The league – through Shannon – later clarified that it is “interested in securing vaccine when and if it’s available for private purchase.”
The back-and-forth led to questions being asked of Canada’s Health Minister Patty Hajdu on Friday.
“We don't have any mechanisms to block corporations from purchasing on a private, contractual basis with corporations around the world," said Hajdu. “These are individual corporations that are selling to a variety of countries and selling to a variety of actors. I don't know the details of Pfizer's, for example, corporate contracts."
Hajdu also said procurements of the COVID-19 vaccine by the Canadian Government will not be sold for a fee.
“Our COVID-19 vaccine contract is with the federal government,” a spokesperson for Pfizer said in an email to CTV News. “It is important for Canadians to follow directives from public health officials to determine when they are eligible for vaccination.”

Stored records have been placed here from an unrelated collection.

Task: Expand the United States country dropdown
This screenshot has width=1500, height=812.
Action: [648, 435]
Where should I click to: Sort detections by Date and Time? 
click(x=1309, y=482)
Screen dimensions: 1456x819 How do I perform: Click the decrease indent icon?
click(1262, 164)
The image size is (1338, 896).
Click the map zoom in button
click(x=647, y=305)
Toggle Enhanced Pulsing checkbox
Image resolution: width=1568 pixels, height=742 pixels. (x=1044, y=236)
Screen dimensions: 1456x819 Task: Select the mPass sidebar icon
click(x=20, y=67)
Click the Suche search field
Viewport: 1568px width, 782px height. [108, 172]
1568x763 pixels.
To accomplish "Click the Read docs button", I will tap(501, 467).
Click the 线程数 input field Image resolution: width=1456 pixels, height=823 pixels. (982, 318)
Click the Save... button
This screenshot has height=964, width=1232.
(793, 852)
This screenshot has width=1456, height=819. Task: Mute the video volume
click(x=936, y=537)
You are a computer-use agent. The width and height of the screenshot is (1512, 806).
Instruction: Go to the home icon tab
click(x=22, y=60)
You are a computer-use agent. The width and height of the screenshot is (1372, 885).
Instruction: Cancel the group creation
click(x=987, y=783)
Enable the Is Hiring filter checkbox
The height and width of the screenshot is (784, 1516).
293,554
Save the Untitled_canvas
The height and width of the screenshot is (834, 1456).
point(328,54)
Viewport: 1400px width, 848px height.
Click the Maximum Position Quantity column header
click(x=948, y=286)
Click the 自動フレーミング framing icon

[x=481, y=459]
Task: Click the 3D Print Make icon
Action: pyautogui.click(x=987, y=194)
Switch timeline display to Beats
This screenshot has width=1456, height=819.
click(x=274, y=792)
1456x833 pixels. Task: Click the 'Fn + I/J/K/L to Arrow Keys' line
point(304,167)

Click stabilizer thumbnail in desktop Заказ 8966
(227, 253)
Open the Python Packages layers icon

The company’s statement did hint that this would be the case “during the pandemic stage.”
Katrina Plamondon, a health equity researcher at the University of British Columbia’s Okanagan campus explained those who can afford to – one day – pay and jump the queue may not entirely understand the potential consequences.
“If we rush to get it when we are not the highest priority, we take it away from someone who is,” Plamondon said.
“If our frontline care providers do not have it, they are getting sick. It takes five years for a nurse to be able to practice and seven to 10 years for a doctor to be able to practice. This is not a disposable resource,” she added.
The provincial government is planning to first immunize its health-care workers in hospital COVID wards and intensive care units, as well as long-term care workers.